Activity
Reproduce the material below only from the line with "Screen dimensions: 1067x800" to the line with "Click the rewind button in transport", both included, keeping each line exact and dropping the pictures.

Dataset extract
# # # # #

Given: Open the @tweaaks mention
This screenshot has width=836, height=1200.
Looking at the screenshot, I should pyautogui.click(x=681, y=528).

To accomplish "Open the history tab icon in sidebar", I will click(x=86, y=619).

# # # # #

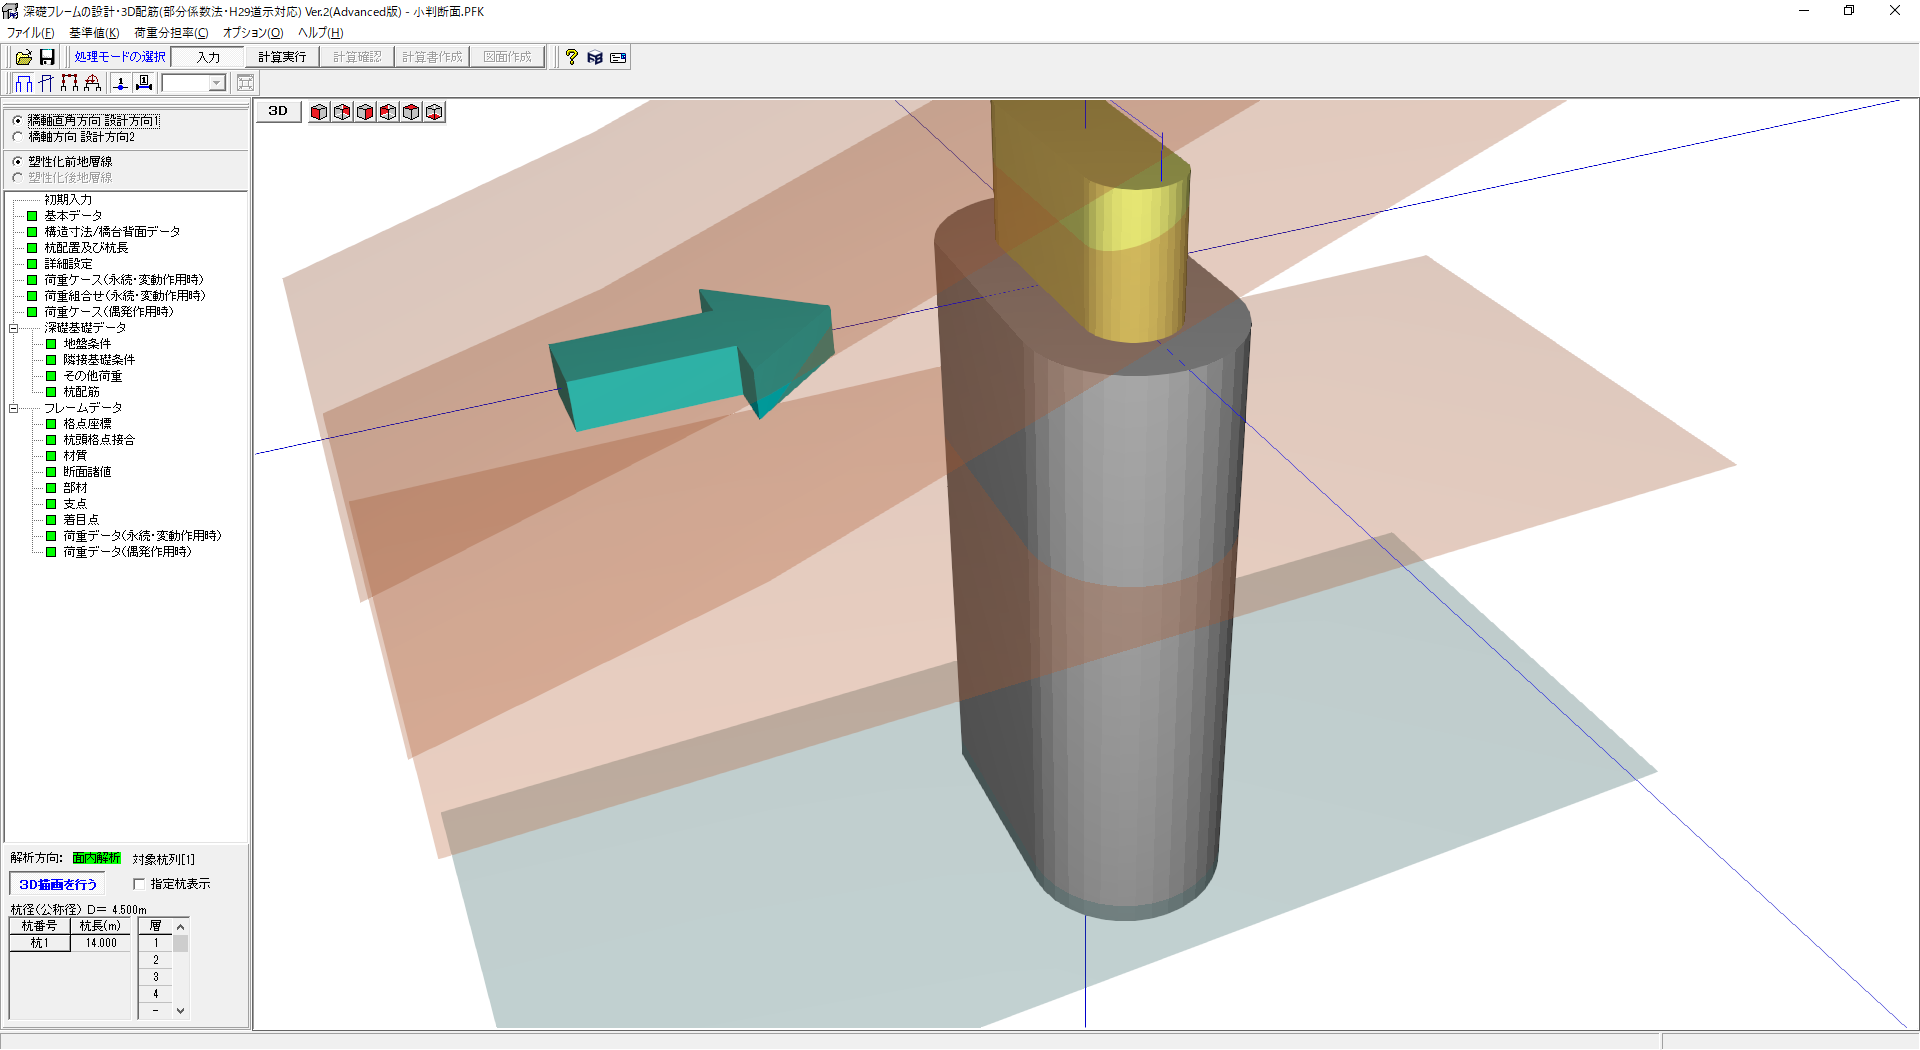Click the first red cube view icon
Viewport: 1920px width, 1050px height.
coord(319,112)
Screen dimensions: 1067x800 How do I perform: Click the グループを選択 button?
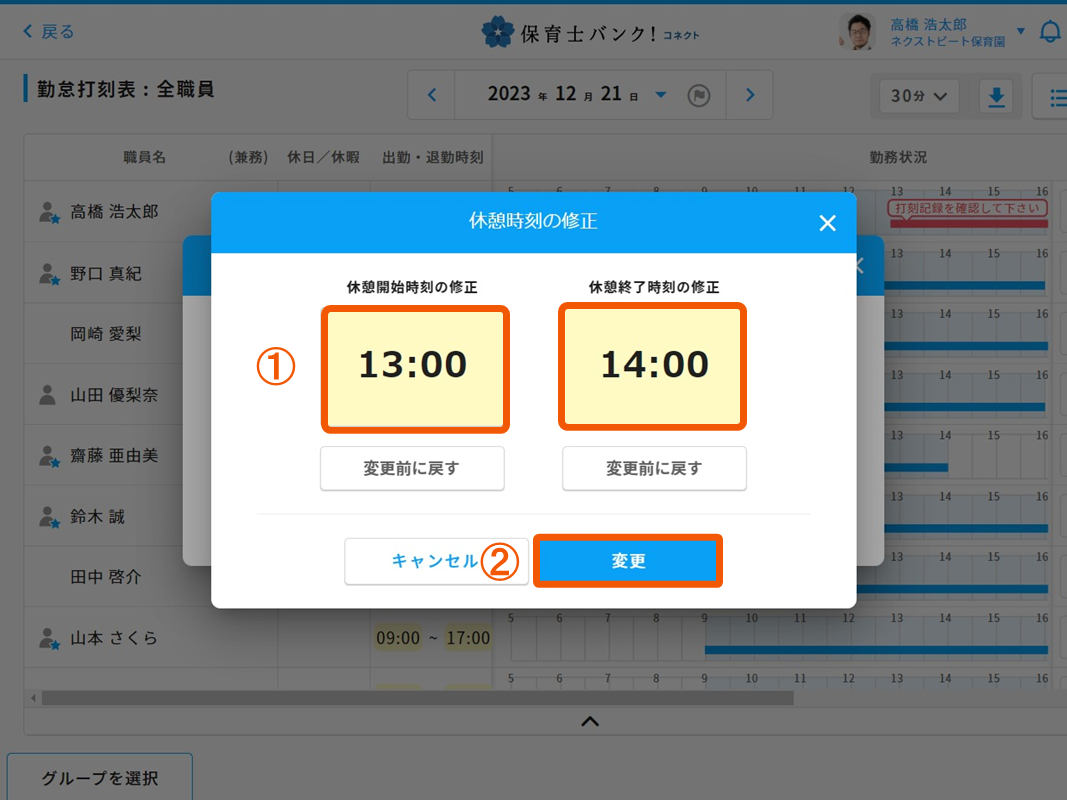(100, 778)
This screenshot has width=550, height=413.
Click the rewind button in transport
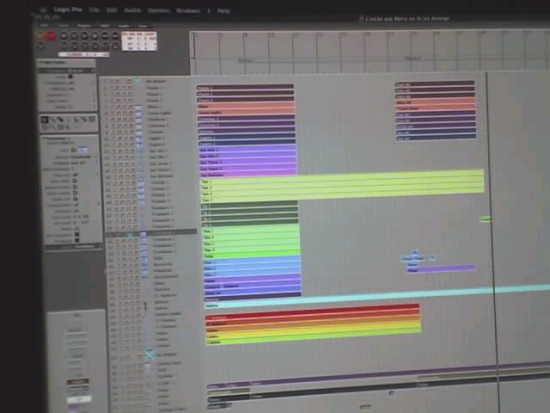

# # # # #

Solution to this exercise
Screen dimensions: 1067x800 How do I perform: Click the グループを選択 button?
(100, 778)
This screenshot has width=550, height=413.
Click the rewind button in transport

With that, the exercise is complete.